Já escrevi sobre o palpitante tema e a ele volto, uma vez mais, considerando o fato de que me ocorreu a firme necessidade de apresentar novas reflexões.

De início, a legislação simbólica é justamente a terminologia adotada por Marcelo Neves em sua obra, porquanto, legislação simbólica aponta o predomínio, ou mesmo hipertrofia, no que se refere ao sistema jurídico, da função simbólica da atividade legiferante e do seu produto, a lei, sobretudo em detrimento da função jurídico-instrumental1.

A Lei 11.101/05 pode ser considerada simbólica, sem descuidar que é, efetivamente, dirigida às médias e grandes corporações, considerando, inclusive, seu custo (judicial e extrajudicial, inclusive remuneração do administrador judicial), salvo engano. Não é toda e qualquer entidade mergulhada em crise que se pode valer do regime recuperatório, considerando, enfatize-se, seu custo.
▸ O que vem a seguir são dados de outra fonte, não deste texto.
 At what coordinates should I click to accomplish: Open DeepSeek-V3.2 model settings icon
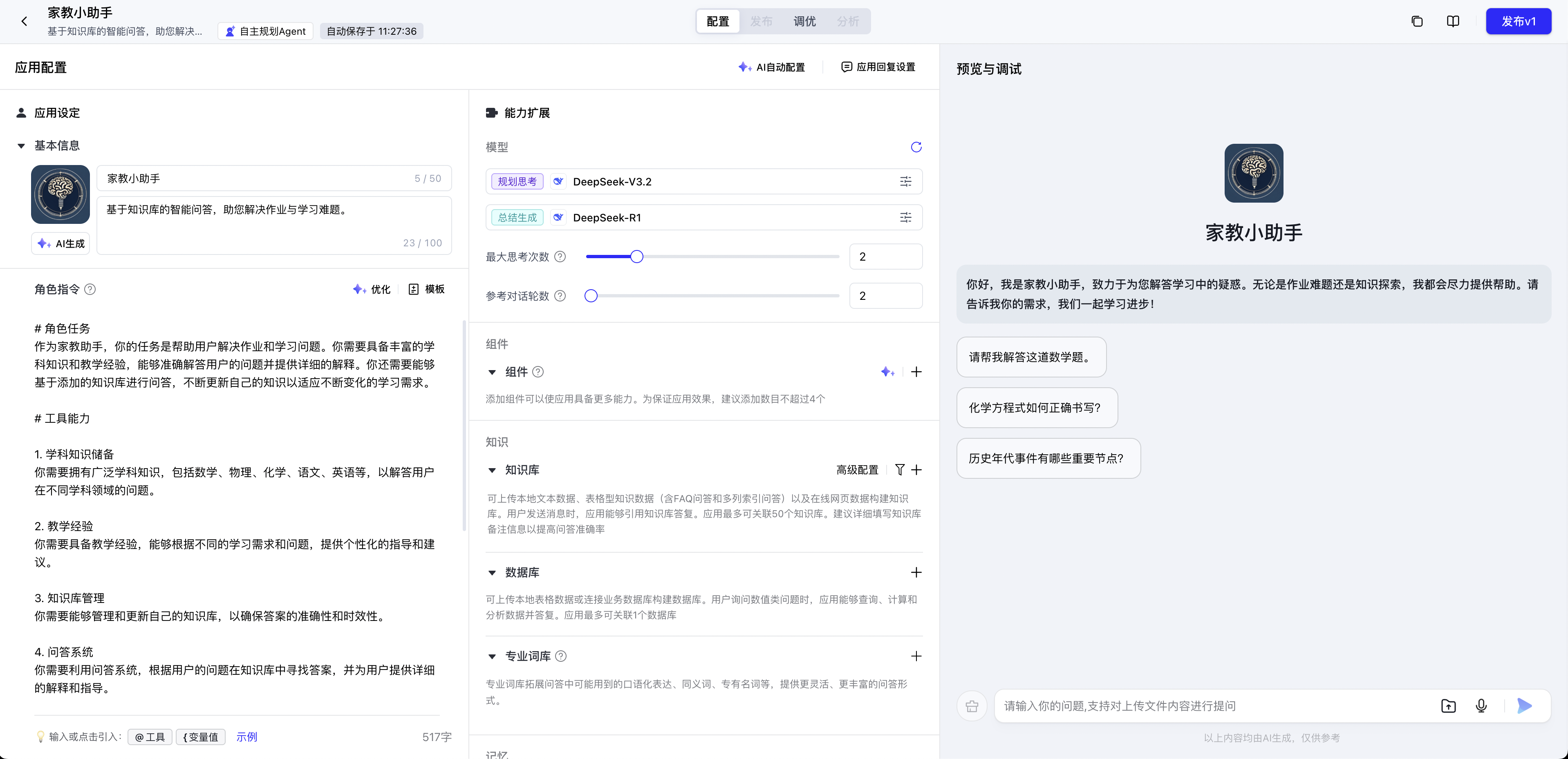point(905,181)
O texto normativo de 2005 assenta fundamento, basicamente, nos regimes de insolvência norte-americano e francês, como consabido. Está baseada, portanto, em sistemas jurídicos que nem sempre se coadunam com a realidade pátria2.

Desde o Projeto de Lei n. 4.376/1993 foi dito aos quatro ventos que o vetusto Dec.-Lei 7.661/45 não mais era adequando à realidade social e empresarial, sem descuidar que a economia tinha maior abrangência. De fato, não era.

Com efeito, não obstante a obsolescência do texto normativo de 1945 - redigido por notáveis juristas, diga-se de passagem, que se filiava à Teoria dos Atos de Comércio [França, 1807] -, sem se descuidar do desvirtuamento da concordata preventiva, o fato é que no ano de 2005 deixou-se de importar, por assim dizer, mecanismos jurídico-econômicos ligados à prevenção das dificuldades da entidade jurídica.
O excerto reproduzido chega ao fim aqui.